In a perceptive essay, Bending Science in Service of Promotion, John Grohol pointed out that this class of non-fiction bestsellers relies on three secrets to success, namely, Sales, Sexiness, and Simplicity.
Having also pondered the reasons for the breakthrough achieved by this group of authors, I offer a longer list of factors:
- While dealing with science, none of these books contains any mathematics at all; the authors explain the insights but stop short of delving into the technicalities.
- The style is narrative, almost always revolving around one “big idea” (read: simplicity), reappearing in various guises.
- The voice is invariably first person. It may be the case that readers reward credibility points if they learn that the author is friends with or has direct interactions with the scientists being profiled. With rare exceptions (Taleb, for one), these books read like a series of interviews with friends.
- Sparingly do these authors cover opposing views. It is this discipline that allows each of these books to be reduced to one sentence (e.g., Blink is about the power of intuition), and it is this simplicity that empowers fans to spread the word efficiently.
- The arguments are built upon an accumulation of numerous short episodes, rather than an in-depth exploration of a single story.
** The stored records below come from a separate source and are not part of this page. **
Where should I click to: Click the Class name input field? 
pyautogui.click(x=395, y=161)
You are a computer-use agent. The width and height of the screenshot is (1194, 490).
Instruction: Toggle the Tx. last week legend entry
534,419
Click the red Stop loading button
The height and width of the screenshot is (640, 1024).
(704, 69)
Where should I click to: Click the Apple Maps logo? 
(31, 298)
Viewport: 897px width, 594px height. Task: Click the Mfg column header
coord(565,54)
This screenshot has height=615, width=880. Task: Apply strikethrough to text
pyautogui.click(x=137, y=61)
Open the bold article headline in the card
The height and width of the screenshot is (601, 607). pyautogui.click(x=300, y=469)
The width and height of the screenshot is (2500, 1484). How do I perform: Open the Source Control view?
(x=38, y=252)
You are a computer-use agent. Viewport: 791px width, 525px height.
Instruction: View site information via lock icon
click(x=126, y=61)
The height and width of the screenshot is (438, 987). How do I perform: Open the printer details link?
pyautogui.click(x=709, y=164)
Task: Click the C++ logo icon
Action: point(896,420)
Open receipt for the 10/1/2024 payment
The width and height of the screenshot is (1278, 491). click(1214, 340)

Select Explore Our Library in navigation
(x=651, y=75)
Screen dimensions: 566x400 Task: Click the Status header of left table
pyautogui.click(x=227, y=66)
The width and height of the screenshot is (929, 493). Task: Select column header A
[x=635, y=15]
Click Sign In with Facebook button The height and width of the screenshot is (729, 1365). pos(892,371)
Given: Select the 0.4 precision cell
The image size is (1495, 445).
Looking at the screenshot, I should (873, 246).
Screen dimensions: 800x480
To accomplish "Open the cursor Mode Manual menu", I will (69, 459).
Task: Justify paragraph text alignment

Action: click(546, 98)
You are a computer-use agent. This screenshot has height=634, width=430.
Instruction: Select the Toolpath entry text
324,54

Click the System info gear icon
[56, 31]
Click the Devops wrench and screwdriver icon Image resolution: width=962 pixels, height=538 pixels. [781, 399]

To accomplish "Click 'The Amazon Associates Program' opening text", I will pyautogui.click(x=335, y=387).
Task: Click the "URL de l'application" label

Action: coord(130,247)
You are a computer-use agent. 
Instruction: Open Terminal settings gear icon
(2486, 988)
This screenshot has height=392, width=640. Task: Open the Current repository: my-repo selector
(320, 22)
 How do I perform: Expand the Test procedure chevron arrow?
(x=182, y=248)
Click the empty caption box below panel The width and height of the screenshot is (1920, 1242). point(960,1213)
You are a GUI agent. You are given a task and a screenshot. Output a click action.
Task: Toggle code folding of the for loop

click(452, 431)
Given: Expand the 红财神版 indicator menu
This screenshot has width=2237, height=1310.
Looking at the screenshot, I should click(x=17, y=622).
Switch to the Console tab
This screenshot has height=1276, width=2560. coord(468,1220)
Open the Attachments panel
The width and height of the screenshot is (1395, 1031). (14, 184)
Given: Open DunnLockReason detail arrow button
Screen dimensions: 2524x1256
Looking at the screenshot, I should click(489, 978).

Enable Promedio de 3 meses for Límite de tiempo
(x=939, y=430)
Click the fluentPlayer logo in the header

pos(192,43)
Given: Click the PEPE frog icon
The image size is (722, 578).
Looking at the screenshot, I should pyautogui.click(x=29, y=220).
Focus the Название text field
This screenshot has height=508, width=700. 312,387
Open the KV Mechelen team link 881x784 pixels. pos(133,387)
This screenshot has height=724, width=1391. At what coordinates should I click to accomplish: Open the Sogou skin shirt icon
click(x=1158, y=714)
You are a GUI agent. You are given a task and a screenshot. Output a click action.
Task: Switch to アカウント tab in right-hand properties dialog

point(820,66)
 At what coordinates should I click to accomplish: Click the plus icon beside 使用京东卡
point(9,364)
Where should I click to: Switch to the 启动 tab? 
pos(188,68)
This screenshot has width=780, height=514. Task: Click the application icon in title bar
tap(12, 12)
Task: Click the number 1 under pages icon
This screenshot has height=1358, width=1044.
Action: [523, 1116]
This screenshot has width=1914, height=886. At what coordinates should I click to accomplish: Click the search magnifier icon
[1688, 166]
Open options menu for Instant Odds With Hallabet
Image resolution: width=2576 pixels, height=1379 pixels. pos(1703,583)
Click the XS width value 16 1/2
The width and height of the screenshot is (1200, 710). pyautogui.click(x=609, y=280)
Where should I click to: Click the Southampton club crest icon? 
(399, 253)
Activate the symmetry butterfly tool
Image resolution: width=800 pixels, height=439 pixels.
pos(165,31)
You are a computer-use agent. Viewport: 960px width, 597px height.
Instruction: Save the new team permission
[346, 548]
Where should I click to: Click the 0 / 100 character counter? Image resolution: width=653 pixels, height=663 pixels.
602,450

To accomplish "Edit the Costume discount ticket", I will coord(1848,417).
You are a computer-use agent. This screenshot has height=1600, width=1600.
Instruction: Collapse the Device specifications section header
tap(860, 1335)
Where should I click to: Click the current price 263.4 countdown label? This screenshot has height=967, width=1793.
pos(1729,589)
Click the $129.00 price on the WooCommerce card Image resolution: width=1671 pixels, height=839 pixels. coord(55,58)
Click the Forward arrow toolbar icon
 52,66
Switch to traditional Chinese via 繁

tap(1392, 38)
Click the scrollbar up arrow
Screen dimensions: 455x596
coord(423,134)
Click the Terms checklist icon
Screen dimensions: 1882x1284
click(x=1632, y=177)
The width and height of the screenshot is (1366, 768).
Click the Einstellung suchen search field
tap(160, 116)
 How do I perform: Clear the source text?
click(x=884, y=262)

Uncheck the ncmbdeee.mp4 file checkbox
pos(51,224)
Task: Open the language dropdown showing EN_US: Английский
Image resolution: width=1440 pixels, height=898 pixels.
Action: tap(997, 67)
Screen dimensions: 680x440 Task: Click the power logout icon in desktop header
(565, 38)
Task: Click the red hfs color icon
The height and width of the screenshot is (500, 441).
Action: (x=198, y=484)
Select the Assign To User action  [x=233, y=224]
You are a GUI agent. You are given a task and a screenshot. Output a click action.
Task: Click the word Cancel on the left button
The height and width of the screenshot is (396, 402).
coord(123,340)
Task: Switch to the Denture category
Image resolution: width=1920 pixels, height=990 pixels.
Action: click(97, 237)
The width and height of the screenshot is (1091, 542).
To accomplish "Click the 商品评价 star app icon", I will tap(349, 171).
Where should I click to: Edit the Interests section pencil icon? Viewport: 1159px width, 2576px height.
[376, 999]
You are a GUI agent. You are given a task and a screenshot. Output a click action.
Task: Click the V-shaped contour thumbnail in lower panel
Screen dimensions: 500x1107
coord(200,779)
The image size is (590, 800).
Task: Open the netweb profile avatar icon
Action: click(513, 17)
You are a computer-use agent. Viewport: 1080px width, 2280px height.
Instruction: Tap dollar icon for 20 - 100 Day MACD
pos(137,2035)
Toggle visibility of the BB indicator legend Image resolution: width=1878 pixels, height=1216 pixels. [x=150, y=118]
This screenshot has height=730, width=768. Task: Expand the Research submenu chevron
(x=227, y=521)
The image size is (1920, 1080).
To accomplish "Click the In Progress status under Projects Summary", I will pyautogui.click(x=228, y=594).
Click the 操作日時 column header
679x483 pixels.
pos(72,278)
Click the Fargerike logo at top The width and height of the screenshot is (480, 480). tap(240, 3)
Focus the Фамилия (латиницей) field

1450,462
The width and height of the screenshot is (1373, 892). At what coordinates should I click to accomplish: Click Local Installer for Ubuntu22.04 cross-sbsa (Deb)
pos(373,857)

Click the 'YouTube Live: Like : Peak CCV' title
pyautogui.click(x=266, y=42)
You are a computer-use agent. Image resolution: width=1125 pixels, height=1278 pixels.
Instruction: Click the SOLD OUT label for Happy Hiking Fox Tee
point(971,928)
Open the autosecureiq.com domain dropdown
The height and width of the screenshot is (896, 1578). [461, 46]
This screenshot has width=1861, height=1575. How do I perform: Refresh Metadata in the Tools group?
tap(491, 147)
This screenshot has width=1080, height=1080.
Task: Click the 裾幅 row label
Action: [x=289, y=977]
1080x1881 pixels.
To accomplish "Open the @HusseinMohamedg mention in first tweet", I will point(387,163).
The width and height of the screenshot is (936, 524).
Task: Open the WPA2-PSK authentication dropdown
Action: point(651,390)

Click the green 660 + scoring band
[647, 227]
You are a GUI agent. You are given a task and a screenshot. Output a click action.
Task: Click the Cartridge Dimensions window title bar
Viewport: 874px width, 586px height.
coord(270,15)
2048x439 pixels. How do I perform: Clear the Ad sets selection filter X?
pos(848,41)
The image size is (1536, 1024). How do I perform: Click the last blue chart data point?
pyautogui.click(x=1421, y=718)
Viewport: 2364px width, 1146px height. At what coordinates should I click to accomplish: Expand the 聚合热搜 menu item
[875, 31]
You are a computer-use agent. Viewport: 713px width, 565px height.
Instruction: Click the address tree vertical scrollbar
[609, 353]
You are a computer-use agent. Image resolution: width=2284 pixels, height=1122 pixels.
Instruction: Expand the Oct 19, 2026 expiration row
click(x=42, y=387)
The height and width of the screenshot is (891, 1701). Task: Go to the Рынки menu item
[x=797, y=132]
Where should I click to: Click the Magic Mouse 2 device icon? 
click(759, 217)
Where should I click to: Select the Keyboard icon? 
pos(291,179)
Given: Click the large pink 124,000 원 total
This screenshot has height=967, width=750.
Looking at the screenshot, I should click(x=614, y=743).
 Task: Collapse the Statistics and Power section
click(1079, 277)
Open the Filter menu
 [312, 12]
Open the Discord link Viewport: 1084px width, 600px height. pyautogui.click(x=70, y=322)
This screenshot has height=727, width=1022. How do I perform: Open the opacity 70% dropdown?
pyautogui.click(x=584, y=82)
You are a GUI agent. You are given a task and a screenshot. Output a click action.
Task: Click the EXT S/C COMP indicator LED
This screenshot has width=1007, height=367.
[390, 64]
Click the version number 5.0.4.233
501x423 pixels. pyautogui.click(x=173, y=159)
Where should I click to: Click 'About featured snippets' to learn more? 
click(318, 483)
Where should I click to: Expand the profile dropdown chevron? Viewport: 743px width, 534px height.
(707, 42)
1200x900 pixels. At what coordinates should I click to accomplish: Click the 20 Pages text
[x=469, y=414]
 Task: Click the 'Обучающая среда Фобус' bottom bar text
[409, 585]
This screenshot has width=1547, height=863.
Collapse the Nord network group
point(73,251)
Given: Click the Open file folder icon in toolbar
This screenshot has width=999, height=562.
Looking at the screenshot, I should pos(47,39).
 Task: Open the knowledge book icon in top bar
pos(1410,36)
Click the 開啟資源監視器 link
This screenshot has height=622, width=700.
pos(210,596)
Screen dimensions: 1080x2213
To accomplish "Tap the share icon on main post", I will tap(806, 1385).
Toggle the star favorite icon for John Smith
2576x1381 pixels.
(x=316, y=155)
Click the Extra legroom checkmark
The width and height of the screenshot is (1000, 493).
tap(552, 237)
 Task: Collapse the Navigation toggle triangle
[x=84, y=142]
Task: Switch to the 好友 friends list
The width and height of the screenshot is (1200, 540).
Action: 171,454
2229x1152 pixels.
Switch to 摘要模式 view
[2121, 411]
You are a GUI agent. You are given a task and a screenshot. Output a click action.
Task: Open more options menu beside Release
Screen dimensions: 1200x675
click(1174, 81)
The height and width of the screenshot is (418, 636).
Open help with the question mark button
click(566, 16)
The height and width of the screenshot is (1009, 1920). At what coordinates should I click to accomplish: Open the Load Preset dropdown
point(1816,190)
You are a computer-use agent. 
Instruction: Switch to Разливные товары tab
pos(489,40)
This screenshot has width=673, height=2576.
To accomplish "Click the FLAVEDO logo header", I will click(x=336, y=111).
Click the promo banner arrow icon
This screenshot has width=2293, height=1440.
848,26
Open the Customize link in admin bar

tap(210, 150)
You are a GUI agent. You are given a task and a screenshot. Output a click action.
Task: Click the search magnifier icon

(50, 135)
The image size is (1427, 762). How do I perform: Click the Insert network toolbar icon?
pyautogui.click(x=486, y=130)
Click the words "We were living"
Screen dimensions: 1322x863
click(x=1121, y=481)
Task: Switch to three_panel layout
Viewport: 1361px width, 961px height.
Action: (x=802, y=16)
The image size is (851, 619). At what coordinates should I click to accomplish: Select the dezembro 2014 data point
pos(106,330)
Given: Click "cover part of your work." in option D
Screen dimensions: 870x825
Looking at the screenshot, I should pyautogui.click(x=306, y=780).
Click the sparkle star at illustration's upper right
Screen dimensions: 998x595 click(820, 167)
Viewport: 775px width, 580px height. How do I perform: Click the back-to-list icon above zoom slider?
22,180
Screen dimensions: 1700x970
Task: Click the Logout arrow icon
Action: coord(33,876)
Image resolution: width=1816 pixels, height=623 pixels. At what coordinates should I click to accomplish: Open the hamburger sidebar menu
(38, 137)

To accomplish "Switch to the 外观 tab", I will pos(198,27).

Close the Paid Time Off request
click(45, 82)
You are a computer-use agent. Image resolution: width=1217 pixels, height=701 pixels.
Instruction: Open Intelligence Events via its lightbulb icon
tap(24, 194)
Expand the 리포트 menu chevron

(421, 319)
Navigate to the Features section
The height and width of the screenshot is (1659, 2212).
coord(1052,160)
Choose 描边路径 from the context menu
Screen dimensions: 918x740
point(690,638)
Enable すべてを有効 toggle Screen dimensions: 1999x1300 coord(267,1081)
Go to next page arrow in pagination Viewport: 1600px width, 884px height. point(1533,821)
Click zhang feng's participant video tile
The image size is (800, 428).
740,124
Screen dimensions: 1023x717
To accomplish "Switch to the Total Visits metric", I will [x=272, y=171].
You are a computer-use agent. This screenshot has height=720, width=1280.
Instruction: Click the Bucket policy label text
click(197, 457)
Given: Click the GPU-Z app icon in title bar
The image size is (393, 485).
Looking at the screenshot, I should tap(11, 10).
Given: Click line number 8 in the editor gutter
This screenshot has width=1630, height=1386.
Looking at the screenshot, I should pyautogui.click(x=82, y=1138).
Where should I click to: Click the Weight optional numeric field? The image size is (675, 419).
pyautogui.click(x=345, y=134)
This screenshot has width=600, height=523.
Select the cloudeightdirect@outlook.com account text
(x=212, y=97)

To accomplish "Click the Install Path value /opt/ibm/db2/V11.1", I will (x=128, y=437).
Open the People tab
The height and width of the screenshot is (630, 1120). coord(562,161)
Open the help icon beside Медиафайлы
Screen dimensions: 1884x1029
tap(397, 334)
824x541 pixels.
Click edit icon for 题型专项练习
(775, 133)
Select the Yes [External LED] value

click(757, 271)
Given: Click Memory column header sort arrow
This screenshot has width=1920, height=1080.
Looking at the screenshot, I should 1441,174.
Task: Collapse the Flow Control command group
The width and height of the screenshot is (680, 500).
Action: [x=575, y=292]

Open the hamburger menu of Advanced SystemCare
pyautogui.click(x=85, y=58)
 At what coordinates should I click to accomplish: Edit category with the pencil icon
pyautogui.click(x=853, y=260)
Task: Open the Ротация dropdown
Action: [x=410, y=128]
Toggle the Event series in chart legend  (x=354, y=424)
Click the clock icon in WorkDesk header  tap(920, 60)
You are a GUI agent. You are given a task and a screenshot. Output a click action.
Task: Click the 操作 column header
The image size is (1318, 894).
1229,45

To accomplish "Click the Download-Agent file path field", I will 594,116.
Examples with sensational value are often picked (read: sexiness).
My recent series of blog posts on SuperFreakonomics has received positive attention from Grohol, Chris Shea (Boston Globe) and Andrew Gelman (Columbia University), among others. Some commentators have interpreted my work as “vetting” or “debunking.” This was not my intention, as my book owes much to those pioneers.
At the same time, I have reservations about some parts of the formula, and thus altered it in the following ways:
- I rejected the first-person point of view because I dislike the trend in non-fiction publishing, as if every book is a confessional or memoir. I prefer to stay in the background.
- I wanted to explain a little more of the science while adopting the narrative style.
- In each chapter, I set a quota of two richly-developed examples, and no more. I was aiming for a less discursive, more cohesive argument.
- I wanted to sketch a more realistic portrait of science in practice: in particular, the best science does not always get realized – the process by which science gets out of the lab is as complex as what happens in the lab.
These guidelines shaped how the book came out. They put constraints on the writing process. For example, the restriction to two examples per chapter pushed me to explore each topic more deeply: inconsistencies are harder to gloss over when writing thirty pages rather than a paragraph or two.
I quickly learned that English has many imperfections when it comes to describing mathematical concepts; much time was spent re-writing sentences to render them more precise, less bulky, more accurate. And, in conveying the process of implementing science, I needed to detail people, their motivations and their conflicts, which brings balance to the narrative.
It is the readers who will judge whether these changes to the formula for success are a step forward or backward. I am looking forward to hearing your comments.